Collection entries:

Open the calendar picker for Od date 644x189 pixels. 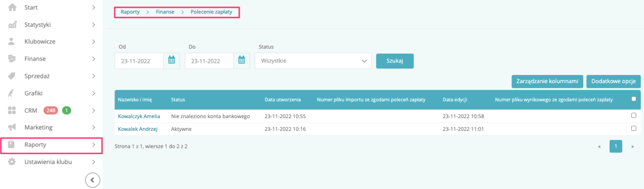point(172,60)
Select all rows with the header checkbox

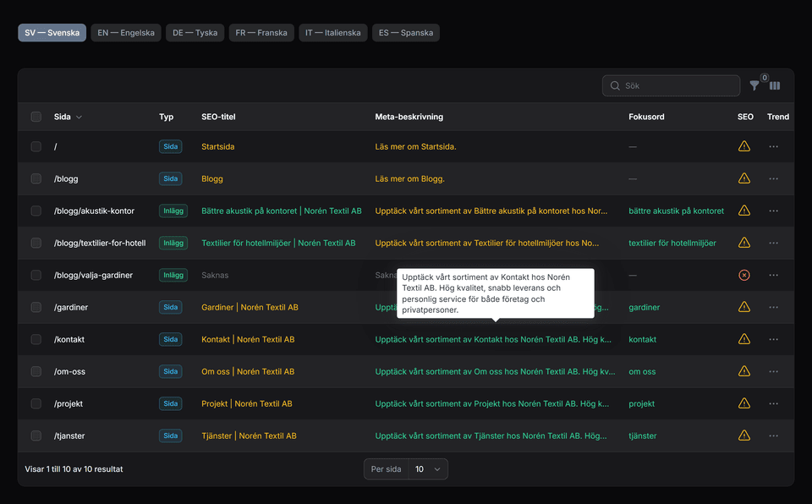[36, 117]
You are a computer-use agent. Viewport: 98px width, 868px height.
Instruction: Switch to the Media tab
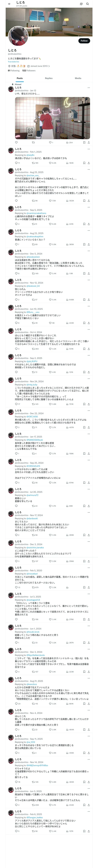pyautogui.click(x=78, y=78)

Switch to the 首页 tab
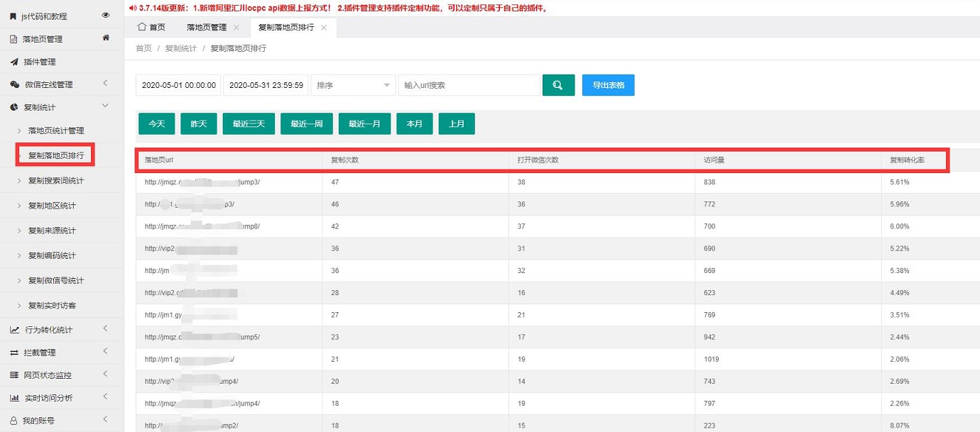tap(151, 28)
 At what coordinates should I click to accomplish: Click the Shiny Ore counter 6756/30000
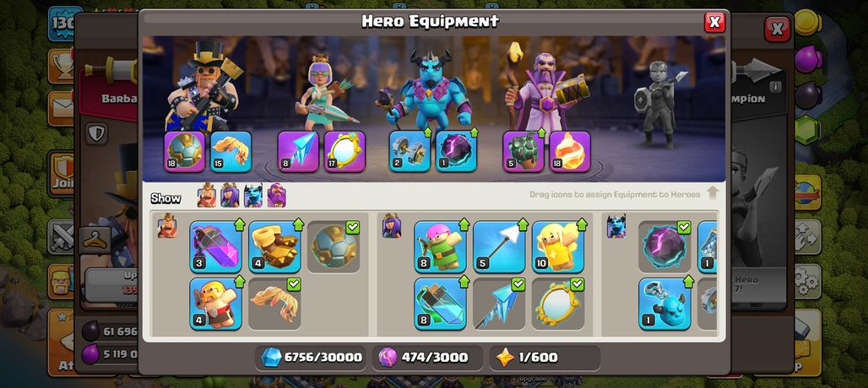311,358
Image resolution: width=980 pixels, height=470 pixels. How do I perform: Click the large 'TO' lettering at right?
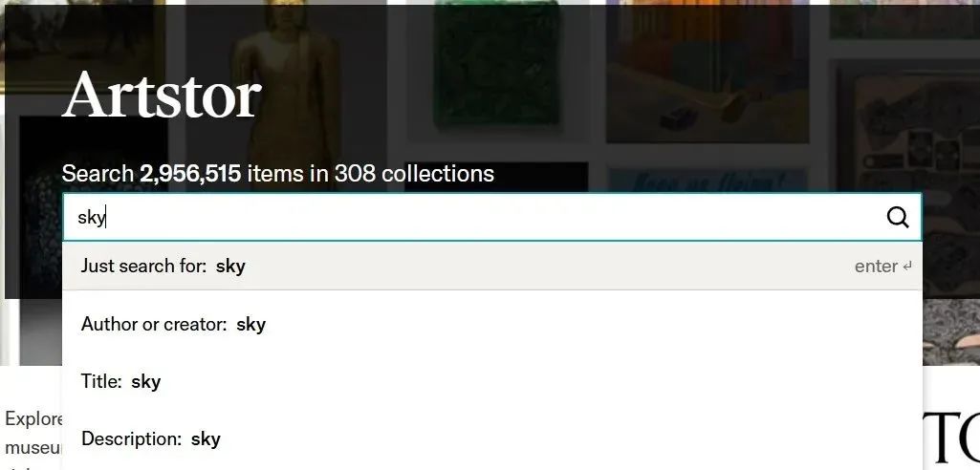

How to complete this task - In the records above, find the line that contains "Instruction: Switch to the Media tab". Print it and every later line exactly, omitting the pictures.

Answer for the task -
Instruction: Switch to the Media tab
pyautogui.click(x=78, y=78)

Switch to the 首页 tab
tap(151, 28)
 At what coordinates should I click to accomplish: Click the Shiny Ore counter 6756/30000
311,358
Image resolution: width=980 pixels, height=470 pixels. How do I perform: Click the large 'TO' lettering at right?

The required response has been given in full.